Le diagnostic du syndrome de Marfan est posé sur la base des critères de Gand révisés, qui comprennent des antécédents familiaux positifs, une dilatation de la racine aortique (score Z ≥2), une ectopie du cristallin, une mutation FBN1 pathogène et le score systémique (≥7) [1]. L’ectopie du cristallin est une découverte spécifique du syndrome de Marfan et a une valeur prédictive élevée : [6]. Les lignes directrices suggèrent qu’un seul critère supplémentaire doit être rempli pour confirmer un diagnostic de syndrome de Marfan.

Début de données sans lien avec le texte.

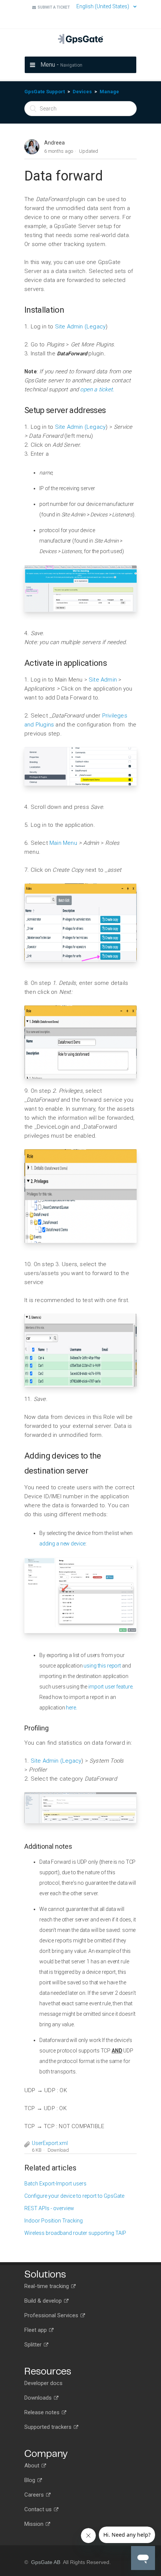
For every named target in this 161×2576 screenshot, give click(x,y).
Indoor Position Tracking (53, 2221)
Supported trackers (48, 2427)
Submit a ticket (53, 7)
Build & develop (43, 2300)
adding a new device (62, 1544)
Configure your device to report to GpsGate (74, 2196)
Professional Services (52, 2315)
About (32, 2465)
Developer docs (43, 2383)
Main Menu (64, 843)
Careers (34, 2494)
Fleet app (36, 2330)
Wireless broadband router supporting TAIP (75, 2233)
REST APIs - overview (49, 2208)
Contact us (38, 2509)
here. (71, 1708)
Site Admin (103, 679)
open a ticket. (96, 389)
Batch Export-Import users (55, 2184)
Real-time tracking (47, 2286)
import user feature (110, 1687)
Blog (30, 2480)
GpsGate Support (44, 91)
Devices (82, 91)
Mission (34, 2524)
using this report (102, 1666)
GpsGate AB (45, 2562)
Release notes (42, 2412)
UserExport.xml (50, 2143)
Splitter (33, 2344)
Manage (109, 91)
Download (58, 2150)
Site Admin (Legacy (80, 326)
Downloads (38, 2397)
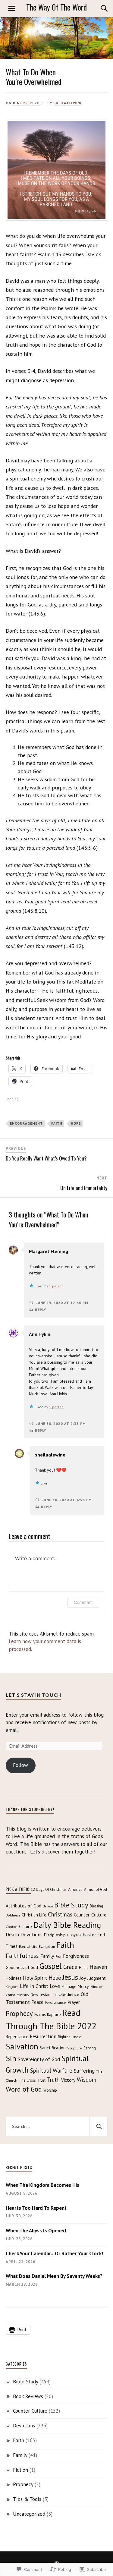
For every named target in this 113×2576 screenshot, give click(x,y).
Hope (76, 1123)
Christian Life (34, 1915)
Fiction (20, 2470)
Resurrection (43, 2036)
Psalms (40, 2014)
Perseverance (55, 2002)
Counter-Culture (90, 1915)
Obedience (68, 1994)
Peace (37, 2002)
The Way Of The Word (56, 7)
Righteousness (69, 2036)
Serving (89, 2047)
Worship (50, 2090)
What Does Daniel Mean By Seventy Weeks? (54, 2276)
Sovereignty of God (39, 2059)
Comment (83, 1602)
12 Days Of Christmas (49, 1889)
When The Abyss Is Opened (36, 2230)
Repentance (17, 2036)
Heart (83, 1967)
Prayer (73, 2002)
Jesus (70, 1977)
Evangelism (47, 1947)
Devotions (31, 1934)
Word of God (24, 2089)
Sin (11, 2058)
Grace (70, 1966)
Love (55, 1986)
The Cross (27, 2080)
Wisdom (86, 2079)
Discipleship (55, 1935)
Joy (83, 1978)
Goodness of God (22, 1967)
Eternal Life (28, 1946)
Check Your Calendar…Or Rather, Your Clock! (54, 2253)
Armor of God (95, 1889)
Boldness (13, 1915)
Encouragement (26, 1123)
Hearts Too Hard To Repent (36, 2208)
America (75, 1889)
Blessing (96, 1906)
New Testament (44, 1994)
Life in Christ (34, 1986)
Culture (25, 1926)
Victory (68, 2080)
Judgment (96, 1978)
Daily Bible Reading (67, 1924)
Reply (40, 1309)
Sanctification (53, 2048)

Ce patient avait un cristallin ectopique diagnostiqué des années avant sa présentation avec une dissection aortique aiguë. Compte tenu de ses antécédents familiaux, un diagnostic de syndrome de Marfan aurait pu être posé bien avant sa dissection. Une imagerie échocardiographique appropriée pour examiner l’aorte aurait pu permettre une intervention chirurgicale avant la dissection aiguë.

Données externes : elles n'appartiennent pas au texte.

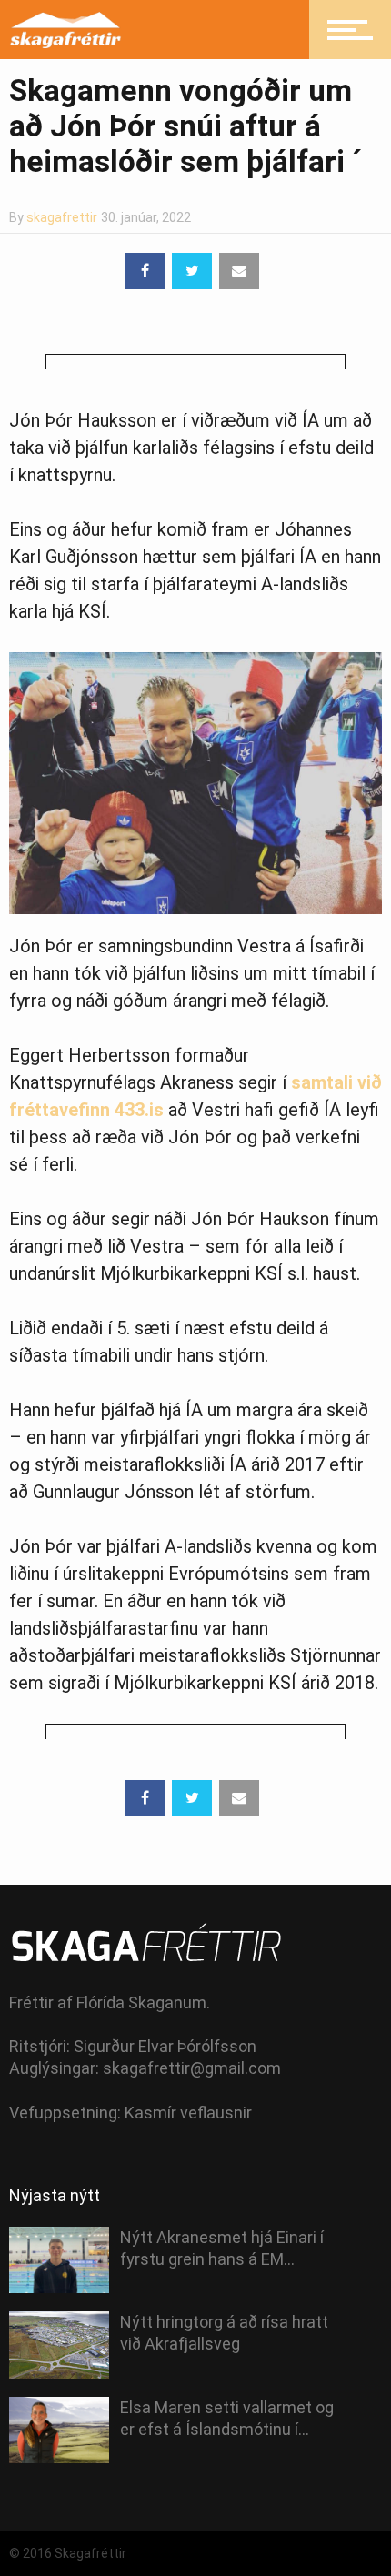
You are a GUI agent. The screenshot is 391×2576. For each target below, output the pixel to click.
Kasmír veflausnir (188, 2112)
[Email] (239, 271)
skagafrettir (61, 217)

La dissection aortique est une cause majeure de morbidité et de mortalité dans le syndrome de Marfan. La reconnaissance précoce des conditions prédisposant à la dissection aortique permet des interventions préventives et échelonnées. L’âge de présentation de la maladie aortique et la rapidité avec laquelle elle progresse chez les patients atteints du syndrome de Marfan est variable et compatible avec l’hétérogénéité mutationnelle [7]. Le dépistage de la dilatation aortique est recommandé au moment du diagnostic initial et 6 mois plus tard pour évaluer la stabilité, suivi d’évaluations annuelles dans le but d’identifier les patients qui bénéficieraient d’une réparation prophylactique de la racine aortique selon les directives 2010 de l’American College of Cardiology Foundation / American Heart Association [2]. La prise en charge médicale, composée de bêta-bloquants et d’inhibiteurs des récepteurs de l’angiotensine, ralentit la progression de la dilatation aortique mais n’exclut pas la nécessité d’une intervention chirurgicale [8,9].

Lors du suivi, ce patient a eu un échocardiogramme répété qui a montré une fraction d’éjection de 30 à 35 %. Il a commencé une thérapie médicale ciblée et a été suivi en série par la cardiologie, la chirurgie cardiothoracique, la chirurgie vasculaire et l’équipe de génétique médicale.

Ce cas souligne l’importance d’élargir le diagnostic différentiel chez un patient qui présente un problème discret (ectopie du cristallin) avec des implications systémiques. La reconnaissance de ce syndrome a des implications pour le patient et des effets potentiellement profonds sur les membres de la famille. De futures études sont nécessaires pour renforcer le lien génotype-phénotype des nouvelles mutations du gène FBN1.